Warren Buffett’s biggest problem is well known to investors and the market. The billionaire founder and CEO of Berkshire Hathaway has too much cash and not enough reasonable valuations in corporations to make major acquisitions. In 2013, Buffett found a target that he had kept a file on going back to the 1980s, and one that fit the mold of the companies that Berkshire aspires to bring under its conglomerate umbrella — a cash-rich, strong global consumer brand: Kraft Heinz.

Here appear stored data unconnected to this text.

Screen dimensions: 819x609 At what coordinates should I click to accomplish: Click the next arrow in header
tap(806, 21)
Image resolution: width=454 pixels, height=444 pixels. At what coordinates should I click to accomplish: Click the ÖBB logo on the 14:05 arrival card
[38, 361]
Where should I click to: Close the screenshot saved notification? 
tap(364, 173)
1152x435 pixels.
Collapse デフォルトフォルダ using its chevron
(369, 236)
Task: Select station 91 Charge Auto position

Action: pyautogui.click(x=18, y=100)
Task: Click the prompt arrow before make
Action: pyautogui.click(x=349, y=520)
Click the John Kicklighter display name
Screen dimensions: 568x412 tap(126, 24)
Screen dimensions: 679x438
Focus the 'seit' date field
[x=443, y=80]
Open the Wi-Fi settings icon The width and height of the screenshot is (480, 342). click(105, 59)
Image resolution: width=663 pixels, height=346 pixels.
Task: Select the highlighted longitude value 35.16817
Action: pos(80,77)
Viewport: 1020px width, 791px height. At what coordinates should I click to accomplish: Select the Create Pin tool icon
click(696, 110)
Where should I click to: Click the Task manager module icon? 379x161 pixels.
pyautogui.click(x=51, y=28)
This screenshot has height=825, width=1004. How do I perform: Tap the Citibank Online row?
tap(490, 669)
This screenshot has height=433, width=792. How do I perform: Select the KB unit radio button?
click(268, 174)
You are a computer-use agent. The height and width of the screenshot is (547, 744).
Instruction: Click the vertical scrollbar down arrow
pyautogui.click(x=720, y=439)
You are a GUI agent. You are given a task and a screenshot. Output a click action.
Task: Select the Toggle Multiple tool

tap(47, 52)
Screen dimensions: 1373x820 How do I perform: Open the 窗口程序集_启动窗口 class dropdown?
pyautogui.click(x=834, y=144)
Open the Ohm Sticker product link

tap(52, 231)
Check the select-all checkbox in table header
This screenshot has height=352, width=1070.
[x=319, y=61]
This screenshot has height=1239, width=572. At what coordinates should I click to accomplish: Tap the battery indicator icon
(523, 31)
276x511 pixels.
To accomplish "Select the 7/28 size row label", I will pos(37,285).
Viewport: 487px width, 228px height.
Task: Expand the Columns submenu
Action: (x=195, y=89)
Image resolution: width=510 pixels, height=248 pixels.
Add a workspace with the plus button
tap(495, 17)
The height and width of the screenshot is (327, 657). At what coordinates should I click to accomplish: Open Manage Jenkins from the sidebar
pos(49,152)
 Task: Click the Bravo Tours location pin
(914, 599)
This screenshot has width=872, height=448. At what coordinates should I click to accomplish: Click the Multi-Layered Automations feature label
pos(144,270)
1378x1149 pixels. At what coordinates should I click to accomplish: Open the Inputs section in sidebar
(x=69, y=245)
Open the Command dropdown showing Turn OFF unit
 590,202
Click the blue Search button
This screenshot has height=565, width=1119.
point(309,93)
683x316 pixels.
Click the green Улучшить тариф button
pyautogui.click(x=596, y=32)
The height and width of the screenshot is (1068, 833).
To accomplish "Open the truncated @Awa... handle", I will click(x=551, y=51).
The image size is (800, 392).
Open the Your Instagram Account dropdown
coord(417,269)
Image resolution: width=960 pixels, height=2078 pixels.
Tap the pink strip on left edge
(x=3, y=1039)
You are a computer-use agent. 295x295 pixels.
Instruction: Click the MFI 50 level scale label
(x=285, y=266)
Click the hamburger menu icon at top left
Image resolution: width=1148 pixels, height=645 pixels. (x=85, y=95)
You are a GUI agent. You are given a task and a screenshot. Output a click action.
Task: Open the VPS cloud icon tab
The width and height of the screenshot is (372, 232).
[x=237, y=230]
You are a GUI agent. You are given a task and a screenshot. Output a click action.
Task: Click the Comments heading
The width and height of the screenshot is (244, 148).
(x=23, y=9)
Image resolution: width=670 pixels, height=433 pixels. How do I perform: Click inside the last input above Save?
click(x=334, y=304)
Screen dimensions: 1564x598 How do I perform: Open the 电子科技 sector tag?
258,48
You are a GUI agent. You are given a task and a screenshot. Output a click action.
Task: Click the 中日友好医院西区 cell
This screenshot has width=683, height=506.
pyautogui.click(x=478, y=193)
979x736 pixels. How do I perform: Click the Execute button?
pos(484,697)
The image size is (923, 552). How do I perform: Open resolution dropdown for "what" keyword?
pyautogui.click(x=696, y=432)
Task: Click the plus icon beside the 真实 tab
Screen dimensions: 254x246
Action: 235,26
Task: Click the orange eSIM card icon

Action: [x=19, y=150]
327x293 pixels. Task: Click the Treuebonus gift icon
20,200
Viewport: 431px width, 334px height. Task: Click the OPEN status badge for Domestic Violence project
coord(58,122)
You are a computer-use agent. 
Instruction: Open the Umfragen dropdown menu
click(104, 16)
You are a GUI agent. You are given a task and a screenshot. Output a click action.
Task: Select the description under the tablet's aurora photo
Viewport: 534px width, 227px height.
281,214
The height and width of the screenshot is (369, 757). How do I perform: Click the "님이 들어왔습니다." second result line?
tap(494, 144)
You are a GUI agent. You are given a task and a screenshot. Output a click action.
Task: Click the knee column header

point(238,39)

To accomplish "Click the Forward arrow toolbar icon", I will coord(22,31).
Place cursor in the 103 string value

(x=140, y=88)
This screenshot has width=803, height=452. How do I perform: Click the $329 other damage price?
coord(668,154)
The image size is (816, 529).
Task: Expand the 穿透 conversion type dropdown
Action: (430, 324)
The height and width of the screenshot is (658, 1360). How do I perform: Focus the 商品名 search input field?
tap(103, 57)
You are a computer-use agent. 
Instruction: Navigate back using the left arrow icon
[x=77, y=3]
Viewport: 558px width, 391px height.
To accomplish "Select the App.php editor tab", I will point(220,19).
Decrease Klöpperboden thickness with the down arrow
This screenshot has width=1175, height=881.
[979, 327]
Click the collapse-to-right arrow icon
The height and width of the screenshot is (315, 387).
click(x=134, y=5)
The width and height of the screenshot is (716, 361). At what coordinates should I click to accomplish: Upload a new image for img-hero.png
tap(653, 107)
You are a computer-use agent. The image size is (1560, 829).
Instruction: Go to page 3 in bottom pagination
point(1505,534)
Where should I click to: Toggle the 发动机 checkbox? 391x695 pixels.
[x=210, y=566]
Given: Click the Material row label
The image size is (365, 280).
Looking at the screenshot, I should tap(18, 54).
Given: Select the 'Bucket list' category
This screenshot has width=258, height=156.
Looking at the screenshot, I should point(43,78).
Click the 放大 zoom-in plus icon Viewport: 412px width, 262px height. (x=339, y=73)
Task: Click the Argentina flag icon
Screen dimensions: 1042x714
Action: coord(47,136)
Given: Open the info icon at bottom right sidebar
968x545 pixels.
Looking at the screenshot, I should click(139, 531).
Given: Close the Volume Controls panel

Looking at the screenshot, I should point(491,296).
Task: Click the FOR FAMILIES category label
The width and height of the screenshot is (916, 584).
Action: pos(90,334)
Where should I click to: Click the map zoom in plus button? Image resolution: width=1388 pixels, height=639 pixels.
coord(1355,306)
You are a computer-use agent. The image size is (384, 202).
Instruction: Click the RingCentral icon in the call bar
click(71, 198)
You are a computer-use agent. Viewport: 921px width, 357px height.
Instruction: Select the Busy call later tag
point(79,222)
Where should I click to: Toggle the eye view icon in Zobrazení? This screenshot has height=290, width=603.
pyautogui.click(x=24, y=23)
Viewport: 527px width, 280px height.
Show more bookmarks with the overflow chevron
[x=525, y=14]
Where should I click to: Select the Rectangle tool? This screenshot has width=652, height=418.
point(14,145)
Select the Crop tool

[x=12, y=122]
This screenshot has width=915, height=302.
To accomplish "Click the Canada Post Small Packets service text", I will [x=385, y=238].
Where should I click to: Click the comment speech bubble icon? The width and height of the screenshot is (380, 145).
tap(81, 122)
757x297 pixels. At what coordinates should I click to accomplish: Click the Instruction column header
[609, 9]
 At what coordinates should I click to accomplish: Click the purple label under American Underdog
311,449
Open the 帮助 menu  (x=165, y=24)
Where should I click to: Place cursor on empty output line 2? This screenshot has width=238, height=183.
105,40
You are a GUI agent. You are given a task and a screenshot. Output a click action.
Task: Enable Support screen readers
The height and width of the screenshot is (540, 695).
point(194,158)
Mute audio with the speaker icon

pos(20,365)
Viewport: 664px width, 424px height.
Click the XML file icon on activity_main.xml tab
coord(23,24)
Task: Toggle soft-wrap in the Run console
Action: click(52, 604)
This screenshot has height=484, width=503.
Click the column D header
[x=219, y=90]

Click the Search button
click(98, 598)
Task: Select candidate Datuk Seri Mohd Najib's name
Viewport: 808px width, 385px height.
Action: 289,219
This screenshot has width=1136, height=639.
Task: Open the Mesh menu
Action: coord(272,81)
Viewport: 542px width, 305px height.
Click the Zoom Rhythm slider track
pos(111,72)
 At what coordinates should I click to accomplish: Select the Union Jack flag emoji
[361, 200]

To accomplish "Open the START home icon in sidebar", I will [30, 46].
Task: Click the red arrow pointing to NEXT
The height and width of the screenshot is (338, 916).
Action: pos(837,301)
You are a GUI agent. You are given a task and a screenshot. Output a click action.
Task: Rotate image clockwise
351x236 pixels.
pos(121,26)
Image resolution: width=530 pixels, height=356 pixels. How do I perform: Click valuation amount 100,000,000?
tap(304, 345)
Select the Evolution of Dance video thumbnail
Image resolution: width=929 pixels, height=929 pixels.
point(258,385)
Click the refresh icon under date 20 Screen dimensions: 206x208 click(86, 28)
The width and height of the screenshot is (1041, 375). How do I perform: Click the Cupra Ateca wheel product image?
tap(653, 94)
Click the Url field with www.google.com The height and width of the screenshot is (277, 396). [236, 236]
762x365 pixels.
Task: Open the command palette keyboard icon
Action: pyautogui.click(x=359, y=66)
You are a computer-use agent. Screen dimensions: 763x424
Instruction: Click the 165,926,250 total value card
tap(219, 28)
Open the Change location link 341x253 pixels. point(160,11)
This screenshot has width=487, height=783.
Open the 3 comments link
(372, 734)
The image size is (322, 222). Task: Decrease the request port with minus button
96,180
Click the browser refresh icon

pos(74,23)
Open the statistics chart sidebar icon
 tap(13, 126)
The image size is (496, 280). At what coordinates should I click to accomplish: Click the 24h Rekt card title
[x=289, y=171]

But Buffett couldn’t buy the company outright because the deal was brought to him by another company. He didn’t continue to buy shares of the stock on the open market as he does with many stocks he likes. Instead, Buffett teamed up with Brazilian private equity giant 3G Capital to acquire Kraft Heinz. It was a new path for Berkshire Hathaway in dealmaking, and it immediately led to questions for an investor who had long criticized private equity’s role in the market. After the Kraft Heinz stock implosion that cost Buffett a paper loss of over $4 billion in Kraft Heinz shares on Friday, Buffett may face many more questions about whether Berkshire should ever repeat the 3G approach.
The criticisms were obvious: 3G Capital is known for ruthless cost-cutting rather than the kind of long-term investment with a holding time of “forever” that Buffett espouses. But Buffett insisted that, this time, it was different. Buffett said the deal, unlike many PE deals, represented buyers investing for the long-term. “This is my kind of deal and my kind of partner,” he told CNBC at the time. He called Kraft Heinz “3G’s baby.”
There were skeptics in the market when the deal was announced. Robert Dickerson, at that time a food analyst at Consumer Edge Research and now at Deutsche Bank, asked: “If they were well-positioned, why are they financial buyers, not strategic buyers.”
There were warning signs that tensions between Buffett’s typical approach to acquisitions, a hands-off ownership that invests in — and sometimes because of current management — wouldn’t be the case with 3G in control. Heinz CEO Bill Johnson said at the deal press conference in 2013 that he was “way too young” to retire. In less than a year, he was replaced by a 3G officer, current Kraft Heinz CEO Bernardo Hees.
Pressed about the PE firm’s involvement on CNBC back in 2013, Buffett insisted, “It is a partnership. It’s a permanent partnership. We will not sell our interest, so it has no connection with the private equity people that essentially buy and then resell businesses.”
Last August, 3G Capital sold 7 percent of its stake in Kraft. At that time, 3G founder Jorge Lemann said the business model of buying strong consumer brands is facing new difficulties from upstarts. And Lemann used Buffett’s favorite word about the right holding time for a stock in a way that was very un-Buffett. “We bought brands that we thought could last forever,” he said at the Milken Institute Global Conference. “You could just focus on being very efficient. … All of a sudden we are being disrupted.”